Thanks Ivan. This is very helpful.
I’d like to run some thoughts by you on this. What you described is a fully event-driven system. I think a consequence of this design is that the steps required to satisfy various use cases becomes “hidden”.
It takes time for a developer to follow the codepath from event to event to get the full picture to see all the steps required to satisfy any given use case. You can’t rely on IntelliJ call hierarchy code paths because of the decoupled nature of event systems.
Thus it becomes harder for an engineer to say that the code successfully satisfies all the steps required to fulfill any given use case because that code is distributed throughout the codebase.
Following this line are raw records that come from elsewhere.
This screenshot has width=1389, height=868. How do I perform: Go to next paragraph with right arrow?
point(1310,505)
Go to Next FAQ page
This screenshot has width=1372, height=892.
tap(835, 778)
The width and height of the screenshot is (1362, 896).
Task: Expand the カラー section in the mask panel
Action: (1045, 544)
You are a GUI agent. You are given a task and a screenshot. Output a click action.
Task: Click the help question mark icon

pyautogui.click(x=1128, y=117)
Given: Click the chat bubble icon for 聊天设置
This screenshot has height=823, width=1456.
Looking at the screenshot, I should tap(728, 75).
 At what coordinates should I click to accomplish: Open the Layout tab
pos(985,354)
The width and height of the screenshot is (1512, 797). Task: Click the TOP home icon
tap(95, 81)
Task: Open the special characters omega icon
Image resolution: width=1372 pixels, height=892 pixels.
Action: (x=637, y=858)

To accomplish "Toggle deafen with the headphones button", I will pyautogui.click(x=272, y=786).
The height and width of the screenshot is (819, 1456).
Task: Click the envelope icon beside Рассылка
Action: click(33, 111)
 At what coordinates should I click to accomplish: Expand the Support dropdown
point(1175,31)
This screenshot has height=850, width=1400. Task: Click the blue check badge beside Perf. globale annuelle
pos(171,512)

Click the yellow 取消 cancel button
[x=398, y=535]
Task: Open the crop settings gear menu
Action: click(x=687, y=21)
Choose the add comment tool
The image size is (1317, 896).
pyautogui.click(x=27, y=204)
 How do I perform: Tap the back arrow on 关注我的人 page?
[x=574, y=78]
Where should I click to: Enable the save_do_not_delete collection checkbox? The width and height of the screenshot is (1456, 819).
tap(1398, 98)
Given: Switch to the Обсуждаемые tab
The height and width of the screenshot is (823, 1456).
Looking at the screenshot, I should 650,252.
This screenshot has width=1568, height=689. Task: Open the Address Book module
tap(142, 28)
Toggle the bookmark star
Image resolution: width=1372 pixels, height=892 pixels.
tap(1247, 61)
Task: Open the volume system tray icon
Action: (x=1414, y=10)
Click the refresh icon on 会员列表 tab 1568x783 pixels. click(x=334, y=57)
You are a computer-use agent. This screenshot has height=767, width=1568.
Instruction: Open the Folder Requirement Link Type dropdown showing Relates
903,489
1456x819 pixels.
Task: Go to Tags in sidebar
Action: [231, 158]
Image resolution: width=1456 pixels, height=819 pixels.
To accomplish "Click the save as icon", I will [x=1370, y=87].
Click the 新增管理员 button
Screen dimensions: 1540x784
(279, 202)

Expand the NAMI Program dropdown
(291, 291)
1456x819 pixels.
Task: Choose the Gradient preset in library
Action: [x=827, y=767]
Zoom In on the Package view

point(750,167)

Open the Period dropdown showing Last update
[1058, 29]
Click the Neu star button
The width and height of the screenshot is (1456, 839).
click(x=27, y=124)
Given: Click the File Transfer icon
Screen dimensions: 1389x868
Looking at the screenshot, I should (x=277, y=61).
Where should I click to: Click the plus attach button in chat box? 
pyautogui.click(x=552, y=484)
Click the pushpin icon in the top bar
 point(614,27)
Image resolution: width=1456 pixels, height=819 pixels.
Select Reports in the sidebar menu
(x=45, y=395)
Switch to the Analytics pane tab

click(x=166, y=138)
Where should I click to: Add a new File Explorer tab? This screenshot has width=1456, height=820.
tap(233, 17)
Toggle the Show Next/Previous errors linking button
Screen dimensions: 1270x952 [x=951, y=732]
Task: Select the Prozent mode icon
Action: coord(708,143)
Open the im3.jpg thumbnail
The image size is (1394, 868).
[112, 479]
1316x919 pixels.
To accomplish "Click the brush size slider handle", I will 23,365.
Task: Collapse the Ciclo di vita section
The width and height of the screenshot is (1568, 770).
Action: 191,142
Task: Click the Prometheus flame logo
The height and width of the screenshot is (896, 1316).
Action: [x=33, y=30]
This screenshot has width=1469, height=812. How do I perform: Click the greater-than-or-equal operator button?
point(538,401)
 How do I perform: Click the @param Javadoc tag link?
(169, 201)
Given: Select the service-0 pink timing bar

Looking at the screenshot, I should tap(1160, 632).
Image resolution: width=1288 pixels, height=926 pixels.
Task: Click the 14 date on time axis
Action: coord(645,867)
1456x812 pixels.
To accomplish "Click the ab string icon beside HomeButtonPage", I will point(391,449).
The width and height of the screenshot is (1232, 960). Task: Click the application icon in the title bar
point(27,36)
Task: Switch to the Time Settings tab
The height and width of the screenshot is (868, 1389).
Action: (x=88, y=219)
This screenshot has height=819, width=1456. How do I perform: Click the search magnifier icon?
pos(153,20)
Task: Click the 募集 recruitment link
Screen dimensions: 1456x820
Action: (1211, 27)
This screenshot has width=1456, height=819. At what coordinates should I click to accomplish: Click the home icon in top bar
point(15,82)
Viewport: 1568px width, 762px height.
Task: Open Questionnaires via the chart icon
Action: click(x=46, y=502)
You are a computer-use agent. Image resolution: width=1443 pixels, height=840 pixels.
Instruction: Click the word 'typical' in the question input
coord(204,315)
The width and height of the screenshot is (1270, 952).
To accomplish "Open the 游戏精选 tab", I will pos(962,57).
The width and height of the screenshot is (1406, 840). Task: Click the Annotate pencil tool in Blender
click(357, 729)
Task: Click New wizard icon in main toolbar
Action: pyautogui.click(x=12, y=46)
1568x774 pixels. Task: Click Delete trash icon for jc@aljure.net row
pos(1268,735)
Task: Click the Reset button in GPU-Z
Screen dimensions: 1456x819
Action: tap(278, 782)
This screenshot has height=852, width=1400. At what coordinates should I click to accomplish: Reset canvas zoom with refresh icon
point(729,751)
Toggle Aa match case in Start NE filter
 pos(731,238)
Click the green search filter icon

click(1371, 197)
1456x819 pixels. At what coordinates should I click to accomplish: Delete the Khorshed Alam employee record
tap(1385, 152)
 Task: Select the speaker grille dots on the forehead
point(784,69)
As an alternative, we’ve formalized the notion of a UseCase (or Workflow). It’s essentially similar to
Function<T,R> but the
apply() method is reactive. The UseCase coordinates the all steps required to satisfy the use case. Using reactive APIs (Project Reactor) and Kotlin coroutines, we can ensure none of the code is blocking, which gives a similar benefit to the fully event driven system, but it also brings all the code into a single location so that engineers can see in one place all the steps required to satisfy that use case.
Each step in that use case is a function that follows the Single Responsibility Principle. So, it’s a bit like assembling legos. You don’t have to worry about side effects because the “step functions” only do what the function says it does, nothing else.
With Axon, the plan is combine the approach you outlined in your last response with the UseCase pattern to try and get the best of the event-driven system, while also making the code required to fulfill a use case explicit.